Deux accusations provisoires pèsent sur M. Ramgoolam. Il est d'abord accusé de complot en vue d'entraver le cours de la justice, et ensuite de blanchiment d'argent. Lors d'une perquisition à son domicile dans la nuit, les enquêteurs ont retrouvé des devises d'une valeur d'un million de roupies, qu'ils ont saisies, de même que deux coffres-forts qu'ils ont transportés à l'aide de grues militaires aux casernes centrales à Port-Louis.
Navin Ramgoolam, battu au scrutin législatif du 10 décembre 2014 après neuf ans au pouvoir, fait l'objet d'une autre enquête distincte, sur le cambriolage de son bungalow en 2011. Trois personnes liées de près ou de loin à cette histoire ont par la suite trouvé la mort, dont l'une dans des circonstances troublantes, pendant sa détention.

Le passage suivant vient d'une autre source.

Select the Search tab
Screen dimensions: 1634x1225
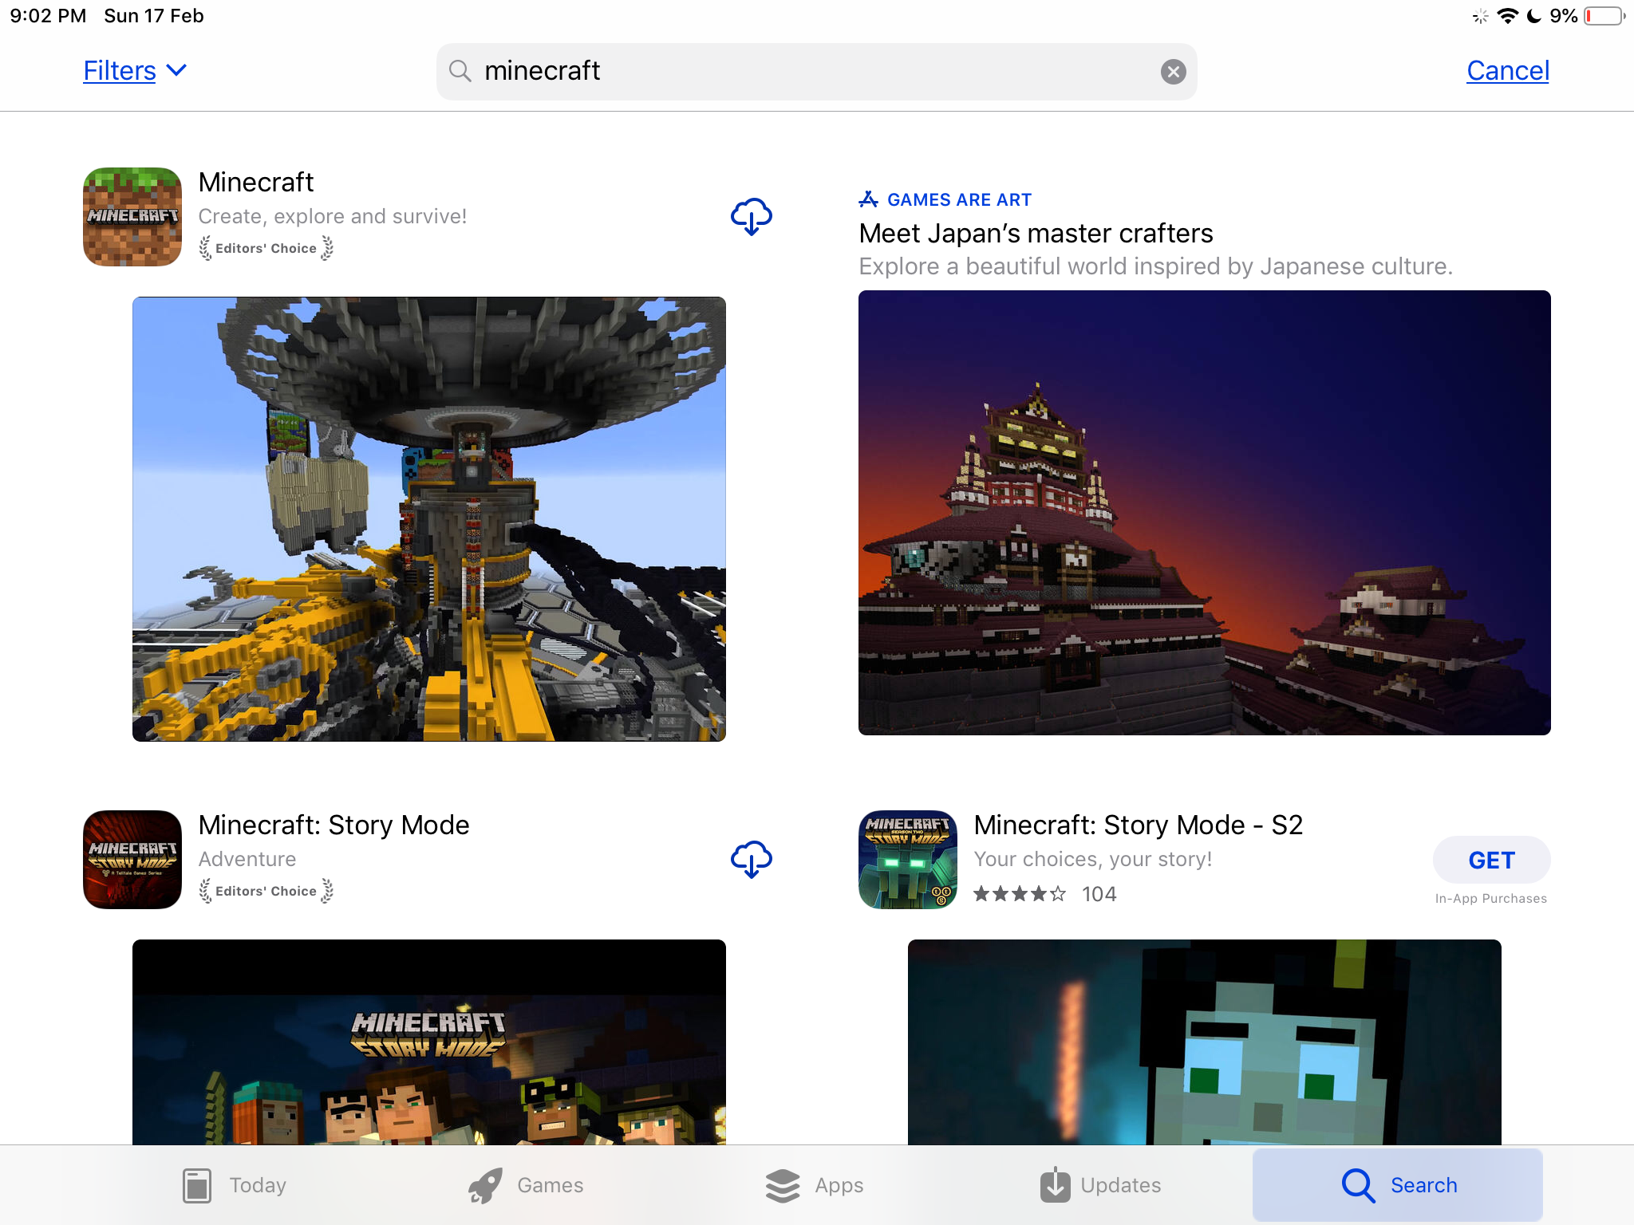pos(1398,1185)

En rouvrant ce dossier, la police mauricienne tente de faire le rapprochement entre ces morts et le cambriolage à la résidence secondaire de l'ex-premier ministre.
Toute cette affaire, qui avait alors choqué l'opinion publique mauricienne, refait surface aujourd'hui, avec des conséquences politiques inédites. Car Navin Ramgoolam est aussi le leader du Parti travailliste. Ce qui se passe en ce moment, c'est tout bonnement du jamais-vu dans l'histoire politique de Maurice.